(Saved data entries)
----------------------------------------

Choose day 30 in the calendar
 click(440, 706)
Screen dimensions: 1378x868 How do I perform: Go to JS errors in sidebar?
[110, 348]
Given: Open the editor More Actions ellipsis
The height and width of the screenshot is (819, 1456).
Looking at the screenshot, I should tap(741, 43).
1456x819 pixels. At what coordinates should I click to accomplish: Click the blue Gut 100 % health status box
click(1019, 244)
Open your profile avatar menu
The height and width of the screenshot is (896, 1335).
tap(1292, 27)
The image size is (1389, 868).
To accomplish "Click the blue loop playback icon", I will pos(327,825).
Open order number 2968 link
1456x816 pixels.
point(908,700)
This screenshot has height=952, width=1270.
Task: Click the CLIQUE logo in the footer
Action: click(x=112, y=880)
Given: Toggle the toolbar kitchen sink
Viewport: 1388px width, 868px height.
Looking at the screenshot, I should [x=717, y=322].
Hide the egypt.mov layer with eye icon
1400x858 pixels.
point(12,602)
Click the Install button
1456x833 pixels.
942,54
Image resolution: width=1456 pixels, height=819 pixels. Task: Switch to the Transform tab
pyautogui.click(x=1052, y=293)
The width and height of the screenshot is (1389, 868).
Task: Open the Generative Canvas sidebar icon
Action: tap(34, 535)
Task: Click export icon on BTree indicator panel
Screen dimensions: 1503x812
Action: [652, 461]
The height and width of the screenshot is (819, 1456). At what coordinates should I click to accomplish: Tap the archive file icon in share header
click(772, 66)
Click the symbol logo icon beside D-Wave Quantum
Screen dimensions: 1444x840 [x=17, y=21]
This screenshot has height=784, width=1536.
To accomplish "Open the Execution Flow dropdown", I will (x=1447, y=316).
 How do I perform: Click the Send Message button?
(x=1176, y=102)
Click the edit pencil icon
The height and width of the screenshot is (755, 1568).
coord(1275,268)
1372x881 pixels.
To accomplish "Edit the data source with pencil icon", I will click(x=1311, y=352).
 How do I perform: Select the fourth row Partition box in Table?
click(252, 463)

----------------------------------------

Write the records out again so that each one matches the original exactly.

Choose day 30 in the calendar
 click(440, 706)
Screen dimensions: 1378x868 How do I perform: Go to JS errors in sidebar?
[110, 348]
Given: Open the editor More Actions ellipsis
The height and width of the screenshot is (819, 1456).
Looking at the screenshot, I should tap(741, 43).
1456x819 pixels. At what coordinates should I click to accomplish: Click the blue Gut 100 % health status box
click(1019, 244)
Open your profile avatar menu
The height and width of the screenshot is (896, 1335).
tap(1292, 27)
The image size is (1389, 868).
To accomplish "Click the blue loop playback icon", I will pos(327,825).
Open order number 2968 link
1456x816 pixels.
point(908,700)
This screenshot has height=952, width=1270.
Task: Click the CLIQUE logo in the footer
Action: click(x=112, y=880)
Given: Toggle the toolbar kitchen sink
Viewport: 1388px width, 868px height.
Looking at the screenshot, I should [x=717, y=322].
Hide the egypt.mov layer with eye icon
1400x858 pixels.
point(12,602)
Click the Install button
1456x833 pixels.
942,54
Image resolution: width=1456 pixels, height=819 pixels. Task: Switch to the Transform tab
pyautogui.click(x=1052, y=293)
The width and height of the screenshot is (1389, 868).
Task: Open the Generative Canvas sidebar icon
Action: tap(34, 535)
Task: Click export icon on BTree indicator panel
Screen dimensions: 1503x812
Action: [652, 461]
The height and width of the screenshot is (819, 1456). At what coordinates should I click to accomplish: Tap the archive file icon in share header
click(772, 66)
Click the symbol logo icon beside D-Wave Quantum
Screen dimensions: 1444x840 [x=17, y=21]
This screenshot has height=784, width=1536.
To accomplish "Open the Execution Flow dropdown", I will (x=1447, y=316).
 How do I perform: Click the Send Message button?
(x=1176, y=102)
Click the edit pencil icon
The height and width of the screenshot is (755, 1568).
coord(1275,268)
1372x881 pixels.
To accomplish "Edit the data source with pencil icon", I will click(x=1311, y=352).
 How do I perform: Select the fourth row Partition box in Table?
click(252, 463)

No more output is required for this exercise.